— begin Selection —
On 4/8/2015 11:35 AM, Wei Shan wrote:
Hi Jay,

I totally agree with you that having a pair hot standbys will be good. What do you mean by "using WAL shipping in addition to WAL receivers"?According to the documentation, if I configure replication slot,  "the master does not remove WAL segments until they have been received by all standbys". In sync replication, if the standby is down, the transaction will not be able to commit. However, if we have a pair, as long as 1 of the hot standby is up, the transaction will still go through.

Hi Jan,

Technically, 2 instance of pg-pool will suffice. However, if we have to bring 1 instance down for maintenance, there's no standby if the master crashes.

Anyway, I do realise a tiny flaw in my design, pg-pool is not a active/active design. It means there's a wasted resource. At least my pair of hot standbys could serve read queries..
— end Selection —
— begin Data extract —
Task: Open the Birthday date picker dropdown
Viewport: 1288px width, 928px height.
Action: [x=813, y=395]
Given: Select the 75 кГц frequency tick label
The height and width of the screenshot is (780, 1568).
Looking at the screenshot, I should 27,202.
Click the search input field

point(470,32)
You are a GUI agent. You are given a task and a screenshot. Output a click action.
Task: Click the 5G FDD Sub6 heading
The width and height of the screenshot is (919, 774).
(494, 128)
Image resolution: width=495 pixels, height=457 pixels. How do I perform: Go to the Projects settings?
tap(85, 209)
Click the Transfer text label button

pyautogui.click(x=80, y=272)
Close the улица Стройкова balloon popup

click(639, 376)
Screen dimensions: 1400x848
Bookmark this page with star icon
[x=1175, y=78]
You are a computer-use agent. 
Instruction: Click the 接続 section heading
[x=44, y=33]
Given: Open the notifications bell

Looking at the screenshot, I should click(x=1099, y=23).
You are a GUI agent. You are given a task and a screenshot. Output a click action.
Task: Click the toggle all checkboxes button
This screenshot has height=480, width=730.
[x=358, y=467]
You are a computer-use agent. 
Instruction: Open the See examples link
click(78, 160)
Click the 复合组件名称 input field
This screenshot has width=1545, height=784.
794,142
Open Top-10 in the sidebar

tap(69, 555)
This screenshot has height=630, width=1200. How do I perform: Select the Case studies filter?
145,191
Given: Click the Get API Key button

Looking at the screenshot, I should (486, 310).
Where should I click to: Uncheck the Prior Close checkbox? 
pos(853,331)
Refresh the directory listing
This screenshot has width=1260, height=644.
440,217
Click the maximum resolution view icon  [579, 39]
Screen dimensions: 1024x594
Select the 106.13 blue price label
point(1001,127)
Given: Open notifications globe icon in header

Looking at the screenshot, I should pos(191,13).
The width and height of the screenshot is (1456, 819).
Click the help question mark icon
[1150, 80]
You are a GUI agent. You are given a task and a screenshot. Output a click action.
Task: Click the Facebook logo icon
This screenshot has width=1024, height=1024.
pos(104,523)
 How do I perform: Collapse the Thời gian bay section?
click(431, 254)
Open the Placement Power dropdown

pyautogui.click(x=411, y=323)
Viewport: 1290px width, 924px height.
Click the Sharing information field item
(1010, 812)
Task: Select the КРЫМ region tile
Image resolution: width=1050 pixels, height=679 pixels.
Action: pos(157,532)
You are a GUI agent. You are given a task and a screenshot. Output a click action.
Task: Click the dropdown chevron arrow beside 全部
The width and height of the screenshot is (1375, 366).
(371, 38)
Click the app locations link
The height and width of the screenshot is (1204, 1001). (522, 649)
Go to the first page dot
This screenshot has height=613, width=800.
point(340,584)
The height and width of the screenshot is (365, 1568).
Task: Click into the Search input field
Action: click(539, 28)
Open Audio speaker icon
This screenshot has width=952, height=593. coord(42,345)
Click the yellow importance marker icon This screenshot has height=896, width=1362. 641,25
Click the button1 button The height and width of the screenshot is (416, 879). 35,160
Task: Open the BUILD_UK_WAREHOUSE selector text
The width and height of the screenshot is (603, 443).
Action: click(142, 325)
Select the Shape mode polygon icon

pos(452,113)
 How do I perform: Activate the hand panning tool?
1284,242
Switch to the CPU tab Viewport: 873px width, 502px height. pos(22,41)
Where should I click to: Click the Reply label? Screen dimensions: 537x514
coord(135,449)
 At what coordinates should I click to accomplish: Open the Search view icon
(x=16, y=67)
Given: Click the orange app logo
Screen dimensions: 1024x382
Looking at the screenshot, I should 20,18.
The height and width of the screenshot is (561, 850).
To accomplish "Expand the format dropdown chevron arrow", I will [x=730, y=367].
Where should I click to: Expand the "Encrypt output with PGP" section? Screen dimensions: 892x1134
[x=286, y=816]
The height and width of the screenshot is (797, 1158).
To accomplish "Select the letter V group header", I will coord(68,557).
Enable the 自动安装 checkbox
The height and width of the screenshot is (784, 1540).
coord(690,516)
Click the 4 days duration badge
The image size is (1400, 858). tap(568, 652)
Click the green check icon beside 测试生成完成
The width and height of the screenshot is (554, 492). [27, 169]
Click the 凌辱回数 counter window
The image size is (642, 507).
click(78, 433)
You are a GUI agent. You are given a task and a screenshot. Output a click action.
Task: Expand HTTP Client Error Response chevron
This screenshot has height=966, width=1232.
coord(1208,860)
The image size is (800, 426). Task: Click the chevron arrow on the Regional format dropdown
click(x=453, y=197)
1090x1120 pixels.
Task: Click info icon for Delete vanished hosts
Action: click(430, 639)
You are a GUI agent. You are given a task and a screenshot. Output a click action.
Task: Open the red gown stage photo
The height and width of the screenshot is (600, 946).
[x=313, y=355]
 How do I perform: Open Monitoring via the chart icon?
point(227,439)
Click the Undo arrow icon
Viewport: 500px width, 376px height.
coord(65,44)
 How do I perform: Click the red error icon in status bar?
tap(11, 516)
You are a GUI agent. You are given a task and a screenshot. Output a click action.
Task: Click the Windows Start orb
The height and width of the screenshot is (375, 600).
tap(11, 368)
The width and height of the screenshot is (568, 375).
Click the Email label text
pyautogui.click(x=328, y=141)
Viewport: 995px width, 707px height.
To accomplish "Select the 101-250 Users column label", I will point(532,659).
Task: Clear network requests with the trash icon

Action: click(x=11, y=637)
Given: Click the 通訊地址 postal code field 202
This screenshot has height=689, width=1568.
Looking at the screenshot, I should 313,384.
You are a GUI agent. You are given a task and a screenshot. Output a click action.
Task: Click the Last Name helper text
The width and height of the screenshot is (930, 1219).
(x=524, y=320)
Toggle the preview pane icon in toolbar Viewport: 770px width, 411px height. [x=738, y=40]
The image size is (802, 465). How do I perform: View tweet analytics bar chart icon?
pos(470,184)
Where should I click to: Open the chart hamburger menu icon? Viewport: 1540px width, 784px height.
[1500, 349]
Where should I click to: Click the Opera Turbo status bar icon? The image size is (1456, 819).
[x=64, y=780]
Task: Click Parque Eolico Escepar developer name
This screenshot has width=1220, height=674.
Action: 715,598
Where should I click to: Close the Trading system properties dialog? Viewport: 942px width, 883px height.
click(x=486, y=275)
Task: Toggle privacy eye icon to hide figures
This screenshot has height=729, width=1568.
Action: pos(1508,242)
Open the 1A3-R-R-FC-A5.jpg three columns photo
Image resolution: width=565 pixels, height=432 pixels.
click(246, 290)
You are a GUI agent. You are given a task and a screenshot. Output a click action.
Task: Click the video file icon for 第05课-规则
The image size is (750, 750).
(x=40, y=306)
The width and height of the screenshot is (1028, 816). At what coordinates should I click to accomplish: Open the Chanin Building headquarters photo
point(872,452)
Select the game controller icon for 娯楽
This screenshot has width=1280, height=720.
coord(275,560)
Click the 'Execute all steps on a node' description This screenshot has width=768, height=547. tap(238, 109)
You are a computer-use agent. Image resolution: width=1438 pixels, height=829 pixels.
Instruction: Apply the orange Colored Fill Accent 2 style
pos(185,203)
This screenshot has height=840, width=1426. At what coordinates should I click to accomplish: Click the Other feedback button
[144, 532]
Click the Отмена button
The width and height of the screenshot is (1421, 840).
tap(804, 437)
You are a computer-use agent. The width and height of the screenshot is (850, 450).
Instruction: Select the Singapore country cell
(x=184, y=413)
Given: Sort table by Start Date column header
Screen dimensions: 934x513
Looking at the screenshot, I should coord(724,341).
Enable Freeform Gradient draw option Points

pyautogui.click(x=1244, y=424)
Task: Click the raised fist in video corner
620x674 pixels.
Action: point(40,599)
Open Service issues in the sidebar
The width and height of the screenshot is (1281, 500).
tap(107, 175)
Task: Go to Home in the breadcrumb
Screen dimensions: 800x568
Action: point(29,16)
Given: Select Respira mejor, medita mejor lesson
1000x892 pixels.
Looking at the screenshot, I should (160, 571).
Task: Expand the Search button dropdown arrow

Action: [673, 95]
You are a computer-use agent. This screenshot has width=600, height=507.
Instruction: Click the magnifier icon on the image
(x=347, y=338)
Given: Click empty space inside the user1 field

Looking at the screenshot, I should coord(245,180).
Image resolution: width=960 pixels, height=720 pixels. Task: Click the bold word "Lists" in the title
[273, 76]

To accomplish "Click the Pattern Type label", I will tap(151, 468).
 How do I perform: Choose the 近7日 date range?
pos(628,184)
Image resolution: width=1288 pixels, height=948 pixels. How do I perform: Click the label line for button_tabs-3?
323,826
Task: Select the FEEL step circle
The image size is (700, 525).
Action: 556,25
— end Data extract —
Stated problem A>
Decide whether each statement agrees with the email on hot standbys. Answer yes or no for each and quote the words from the email that settle it.
(i) In sync replication, a transaction cannot commit while the standby is down.
(ii) The writer describes pg-pool as an active/active design.
(iii) The writer says three instances of pg-pool are technically needed.
Stated problem B> Pick up the email on hot standbys after its final sentence and continue writing it.

Exercise output A>
(i) Yes: "In sync replication, if the standby is down, the transaction will not be able to commit."
(ii) No: "pg-pool is not a active/active design."
(iii) No: "Technically, 2 instance of pg-pool will suffice."

Exercise output B>
On 8 April 2015 at 20:44, Jan Lentfer <Jan.Lentfer@web.de> wrote:
Am 2015-04-08 10:22, schrieb Wei Shan:
In the PostgreSQL world, what do you guys think would be the
equivalent?

Attached is a diagram I have thought of. Clusters of pg-pool2 used to
load balance the connection in and for connection failover when a DB
crashes. Between master and slave, sync replication is being used for
zero-data-loss.

Why do you need 3 pg-pool instances? 2 instances uses watchdog should be sufficient?
And if you plan to use sync replication you need to plan for 3 PostgreSQL Servers (a 3rd one that the sync replication can fail-over to).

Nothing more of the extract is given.